Monday, September 08, 2008

Thanks for all the Memories

It's funny how music can take you places into your past. While I listened to music in my childhood, and I still listen to some of those songs, I don't consider myself to having had any personal musical taste until 8th grade. Prior to then, I just listened to whatever was on. (This completely absolves me from any responsibility of owning those 3 albums of New Kids on the Block.)

In 8th grade I discovered Heavy Metal. My entry into this realm of music was Metallica's Black album. Some people would say that it was the Black album that Metallica jumped the shark. While they may have had the shark in their sights, I don't think they truly jumped it until Load. I don't think I ever listened to St. Anger all the way through, I deleted those MP3s probably 30 seconds into the first song.

A friend told me that their new album wasn't bad, and that I should check it out. So I did. When I heard the first licks from the guitar on
"That Was Your Life" I was taken back to Matt Davis's living room. I was wearing a denim vest over a black tshirt and I wore Lee jeans with giant holes in the knees.

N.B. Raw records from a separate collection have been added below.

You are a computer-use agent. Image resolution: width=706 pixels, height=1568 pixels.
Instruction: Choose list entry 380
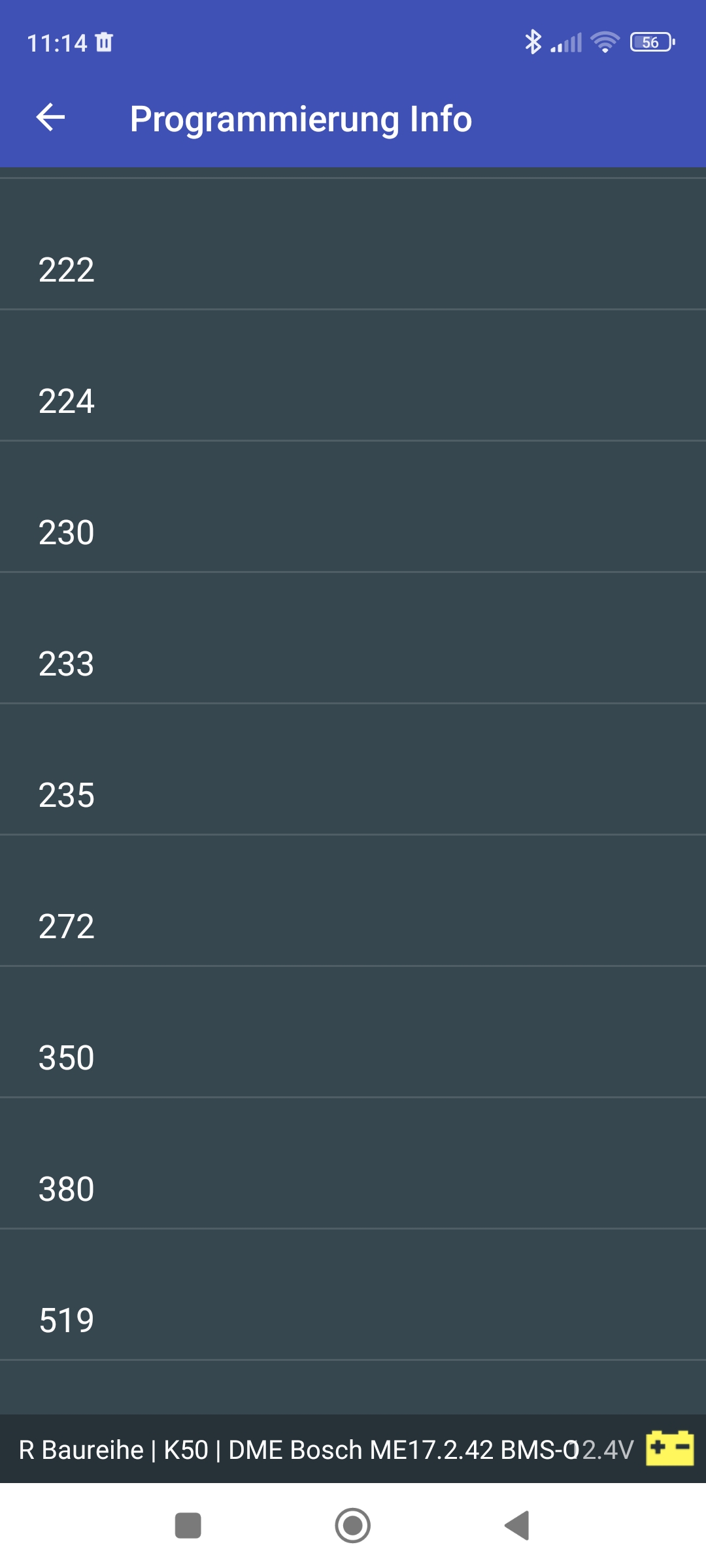[67, 1188]
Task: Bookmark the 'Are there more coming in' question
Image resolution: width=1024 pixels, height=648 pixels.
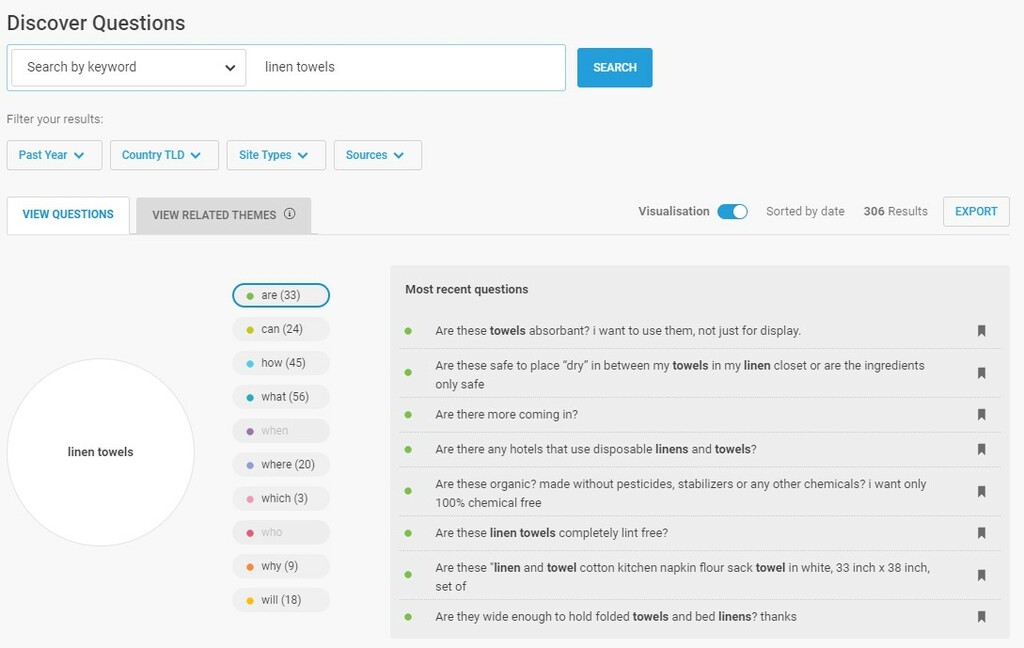Action: coord(981,415)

My hair was shaggy as I had just decided to grow it long, and we were listening to ...And Justice for All on his dad's stereo system. That's the same living room where I first learned to play D&D and Magic the gathering. I can still clearly remember the smell of that house.

Next I jumped to my own bedroom, sitting on the edge of my bed listening to the Black album with the inside cover in my hands reading along with the entire album trying to memorize the lyrics. The music was coming out of my little black boom box with the tone knob turned all the way to treble.

A flood of other memories followed. First hearing Ride the Lighting on a church trip to Denver. Looking at the albums that I didn't yet own in the little music section that the grocery store had. Recording hours and hours of Metallica specials that aired on Mtv. Drawing stylized M's on my notebooks in school. Listening to my friend Tony try to play Anesthesia on his bass guitar.

I'm not going to make any great claims about this album. Older fans may want to give this a listen before dismissing it. If nothing else it makes for good reminiscing, and something to write about.